Jangan pula anda berpikir karena tidak bisa ngebut membuat anda enggan bersepeda ke tempat kerja. Anda hanya perlu sedikit kesabaran karena waktu tempuh sedikit lebih lama. Meski demikian anda memiliki lebih banyak kesempatan untuk menikmati perjalanan ketika bersepeda dengan kecepatan normal.

Tunggu apalagi? Bukankan bersepeda ke tempat kerja tidak semahal dan serumit yang kita bayangkan?

Dengan dasar pemikiran tersebut maka aku pernah selama 5 tahun (1997 – 2002) bike to school dengan sepeda Phoenix yang ketika itu kubeli dengan harga 200 ribu. Dan dengan hanya memakai celana pendek seharga 20 ribu dan jersey untuk sepakbola aku sudah menjalani aktivitas bike to work sejak tahun 2008.

Kini aku juga menggunakan citybike untuk aktivitas b2w sejak Februari 2012 :)

Bersepeda ke kampus

Sebelum komunitas atau tren Bike to Work marak, aku sudah melakukan aktivitas B2S alias Bike to School. Jarak rumah ke kampusku sekita 10 km, tetapi jika naik angkot harus ditempuh selama 1,5 jam karena rute angkot yang memutar dan harus berjalan kaki dulu ke jalan raya. Maka kuputuskan untuk mengukur waktu tempuhnya dengan bersepeda. Karena waktu itu aku belum punya sepeda aku meminjam sepeda MTB milik tetanggaku. Ternyata hanya membutuhkan waktu 40 menit untuk mencapai kampus dari rumahku. Sangat memungkinkan untuk ditempuh dengan bersepeda apalagi jika dibandingkan dengan lamanya waktu yang dibutuhkan jika naik angkot.

Karena harga sepeda MTB sangat mahal, maka pilihanku jatuh ke sepeda Phoenix (jengki) yang pada waktu itu (1996) harganya 180 ribu. Dengan hanya satu tingkat kecepatan maka waktu tempuhnya agak lama, 50 menit. Lebih cepat 40 menit dibanding naik angkot dan aku tidak perlu berangkat terlalu pagi jika ada kuliah pagi.

Mahasiswi bule tidak gengsi bersepeda ke kampus (Sumber: cycleandstyle.com)

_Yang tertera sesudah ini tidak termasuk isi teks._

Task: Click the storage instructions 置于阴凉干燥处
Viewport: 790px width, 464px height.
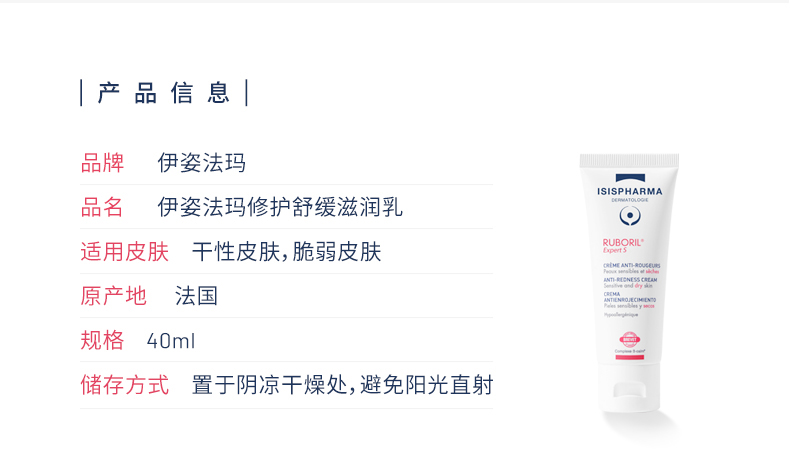Action: 270,385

Dari satu angkatan yang berjumlah + 150 orang hanya ada 3 orang termasuk diriku yang menggunakan sepeda untuk berangkat kuliah. Sisanya kebanyakan berjalan kaki karena tempat kosnya dekat atau menggunakan motor. Tentu saja beberapa orang yang tajir ada yang membawa mobil.

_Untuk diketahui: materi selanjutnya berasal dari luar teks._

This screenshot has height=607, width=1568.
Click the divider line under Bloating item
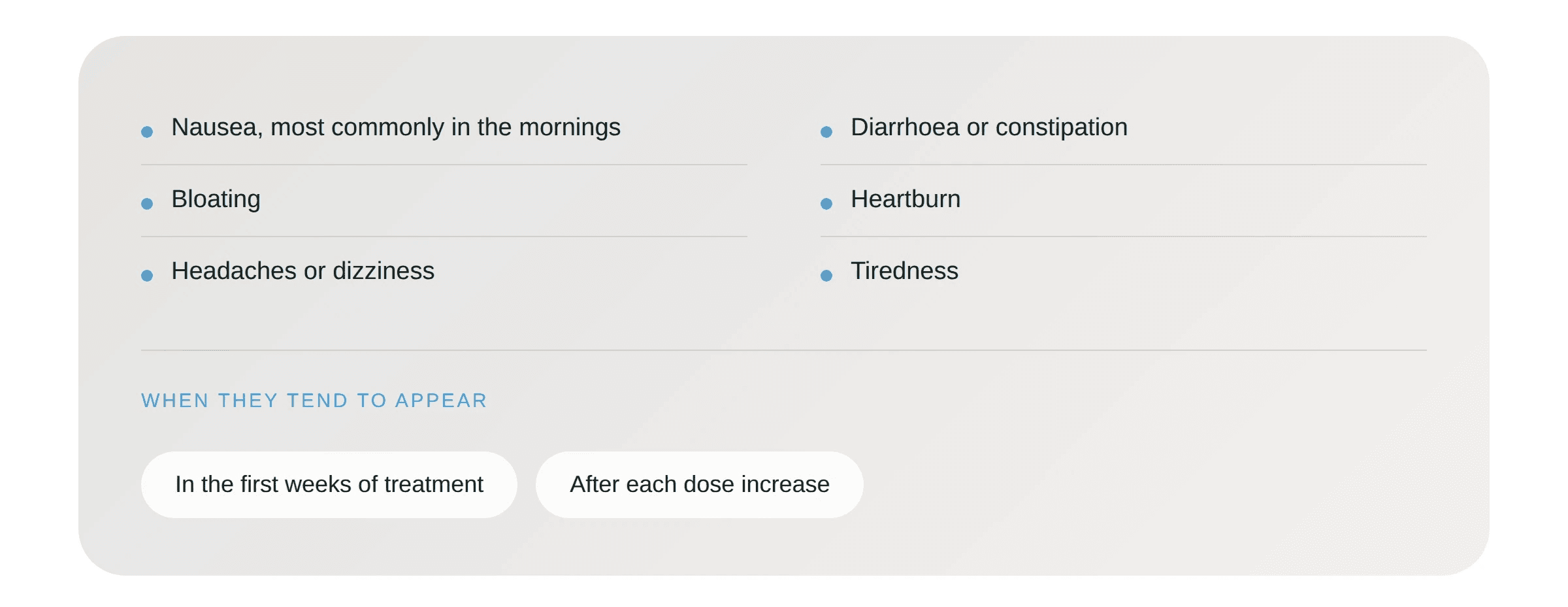point(444,237)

Karena kampusku (UB) tidak terlalu luas semua tempat bisa dicapai berjalan kaki dengan waktu tempuh yang tidak terlalu lama. Mungkin karena alasan ini sedikit yang memakai sepeda ke kampus. Sebenarnya banyak juga mahasiswa bermotor yang tempat kosnya dekat sekali dengan kampus yang bisa ditempuh dengan berjalan kaki. Mereka ini harus menempuh jarak yang lebih jauh karena harus memutar akibat kebijakan satu pintu masuk. Sebuah bentuk pemborosan.

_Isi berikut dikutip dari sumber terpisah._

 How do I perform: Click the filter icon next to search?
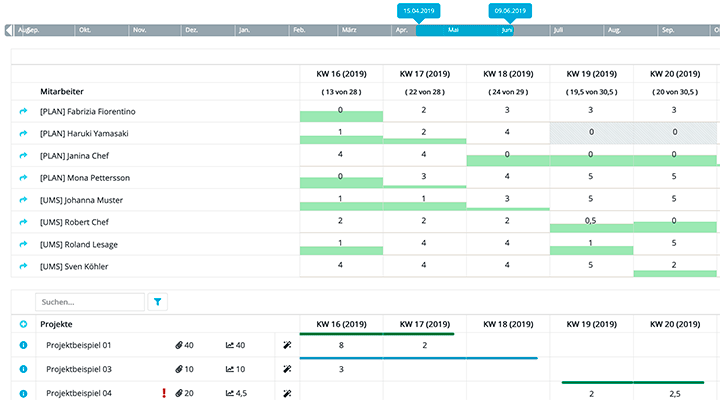[x=158, y=301]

Sebenarnya jika mereka memakai sepeda, mereka masih bisa melewati celah gerbang yang didesain hanya bisa dilewati satu orang. Meskipun ada barikade setinggi 25 cm cukup disiasati dengan sedikit mengangkat sepeda. Satu hal yang kulakukan tiap hari untuk memasuki kampus dari arah Jl. Soekarna-Hatta.

Aku iri jika melihat foto-foto kampus di Eropa yang parkirannya penuh dengan sepeda. Semoga dengan gencarnya kampanye melawan mengurangi emisi karbon dan bike to work akan semakin banyak mahasiswa yang bersepeda ke kampus.